Tuesday, August 12, 2014

Tuesday, August 12 HBD, RIP

Post 1254, Day 224 of 2014
- 1,320 days since I started this blog -
Aug 2, 2014
Daily Comment
It didn't take long, when I moved out of my parents' house, for me to connect with a woman going to the same school, who liked many of the same things I did. Somehow, even though she was better-looking, more worldly, experienced, confident and mature than I was, she found me attractive enough to hang out with.

At the time, that was exactly what I needed. 

I learned so much in the time we were together. I turned seventeen six months after she turned twenty, but while the age difference was not a factor for us, the life-experience gap, while rapidly shrinking the entire time of our relationship, was significant.

I learned a lot. Besides the obvious things that inexperienced boys learn from 'older' women, she taught me a lot about joy and appreciation: how to enjoy things, how to enjoy yourself. She taught me to examine and, in some cases, establish my values. In fact, today, those values that took hold back then remain with me; few that I dismissed then are held now, and fewer modified.

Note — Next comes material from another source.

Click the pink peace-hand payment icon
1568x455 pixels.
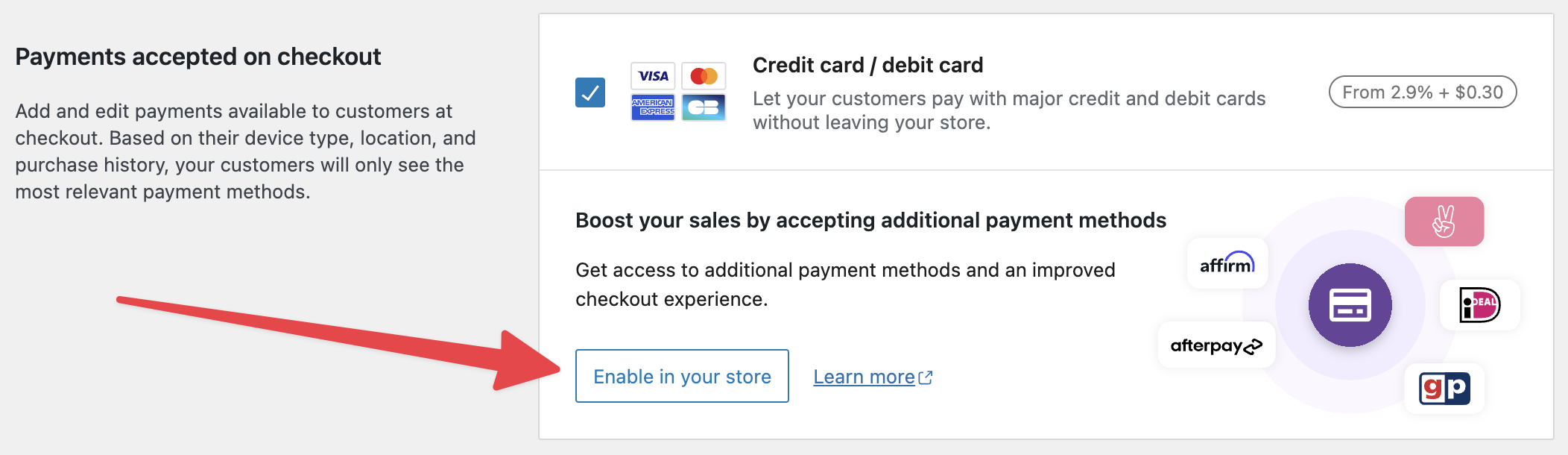pos(1444,222)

When I first met her, hanging out and getting stoned at the CCNY students center (south campus, where the cool kids were), she was dating another guy. The attraction between us was immediate, and mutually acknowledged, although nothing came of it until she broke up with him and showed up among a group of friends at my apartment. Before that, we hadn't said more than hello to each other.

From that point on, until I broke us up, we were inseparable. We had adventures, we had fun, we were pretty uninhibited. I was right out there, with little real-world experience, but a shared love of sex, drugs and rock'n'roll kept us rolling. 

I'd never known before then what it was like to trust someone - my parents hadn't proved trustworthy, my friends hadn't really been tested, and what confidence I had in myself wasn't based on much more than fantasy. 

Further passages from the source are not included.